Touchdown celly: Both new player #s and total football game-play time more than doubled from last year.
The other football: “EA Sports FC,” the company’s first soccer title after the end of a 30-year FIFA partnership, has also more than doubled its player numbers.
Sim-ulating: Along with pigskin wins, EA said its decade-old “Sims 4” game added another 15M players this year.
Adding AI to the playbook… Game publishers have been dabbling in genAI. EA this year said it had 100+ active AI projects, including a new partnership with Adobe that lets “College Football 25” players generate custom team logos. GenAI elements have reportedly found their way into major franchises like Microsoft’s “Call of Duty,” and about half of game developers said AI’s being used in their workplace (which could be contributing to mass gaming layoffs).
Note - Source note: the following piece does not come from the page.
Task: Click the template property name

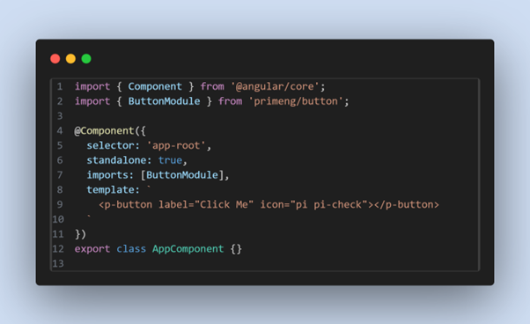Action: coord(110,190)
Gaming voice and motion actors represented by SAG-AFTRA have been on strike for almost 100 days over companies’ use of AI.
Sports are the ultimate IP… From keeping cable’s heart beating to boosting streamers’ subscription #s, to helping gaming companies through a postpandemic slump, sports are the attention economy’s surest thing. It’s why entertainment companies like EA — which paid nearly $13M to include real universities and players in “College Football 25” — are willing to splurge for rights.